• [Descripción del ejercicio]: Transcribe del fragmento seleccionado el pasaje que va desde "Y relaciono mi" hasta "aséptica llamada compact.", ambos incluidos.
── Fragmento seleccionado
La elegía del volcán: Tom Waits
Percibo la vejez porque los recuerdos se difuminan, confundes fechas, sientes conveniente distancia ante recuerdos imborrables, te duelen las partes con las que siempre has jugado (lo decía el sabio Leonard Cohen), embelleces los recuerdos porque tal vez sean lo único que te ayudará a sobrevivir al invierno, te ha llegado la información en medio de un pavoroso insomnio (gracias, Martin Amis) de que la muerte ya no es un coqueto y prestigioso juego de adolescencia ilustrada o tibiamente kamikaze. Esta ahí, se está zampando por múltiples razones biológicas, accidentales, inevitables o vocacionales a los que siempre tuviste cerca, a los que perdiste de vista aunque existiera algo muy fuerte, a los que dejaste, a los que te dejaron, a los que os dejasteis, a esas malditas sensaciones asociadas a la pérdida, la traición y el abandono.
Y relaciono mi vida, como otros lo hacen por razones infinitamente más lógicas y humanas, como el siempre mágico nacimiento de los hijos o la certidumbre de que encontraste definitivamente tu refugio, con los mercaderes mundiales de fútbol y con la mitológica presencia en vivo y en directo de gente que hacía música maravillosa en vinilo, en ese formato tan imperfecto como vital que los fenicios de la industria discográfica nos exigieron que desterráramos, en nombre de una cosita tan irrompible como aséptica llamada compact.
────
── Extracto de datos
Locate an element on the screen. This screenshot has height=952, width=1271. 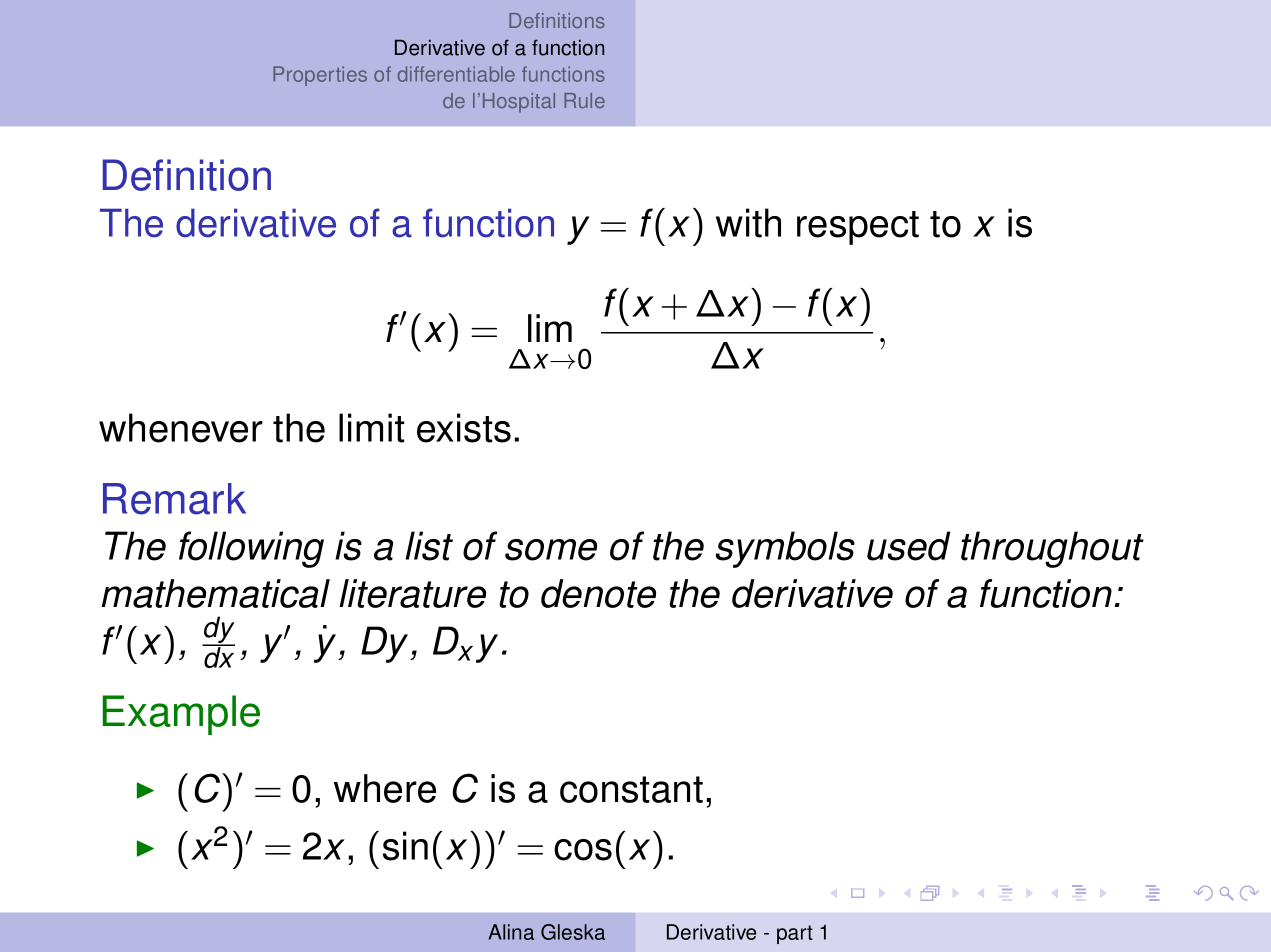
constant is located at coordinates (631, 789).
────
• [Respuesta del ejercicio]:
Y relaciono mi vida, como otros lo hacen por razones infinitamente más lógicas y humanas, como el siempre mágico nacimiento de los hijos o la certidumbre de que encontraste definitivamente tu refugio, con los mercaderes mundiales de fútbol y con la mitológica presencia en vivo y en directo de gente que hacía música maravillosa en vinilo, en ese formato tan imperfecto como vital que los fenicios de la industria discográfica nos exigieron que desterráramos, en nombre de una cosita tan irrompible como aséptica llamada compact.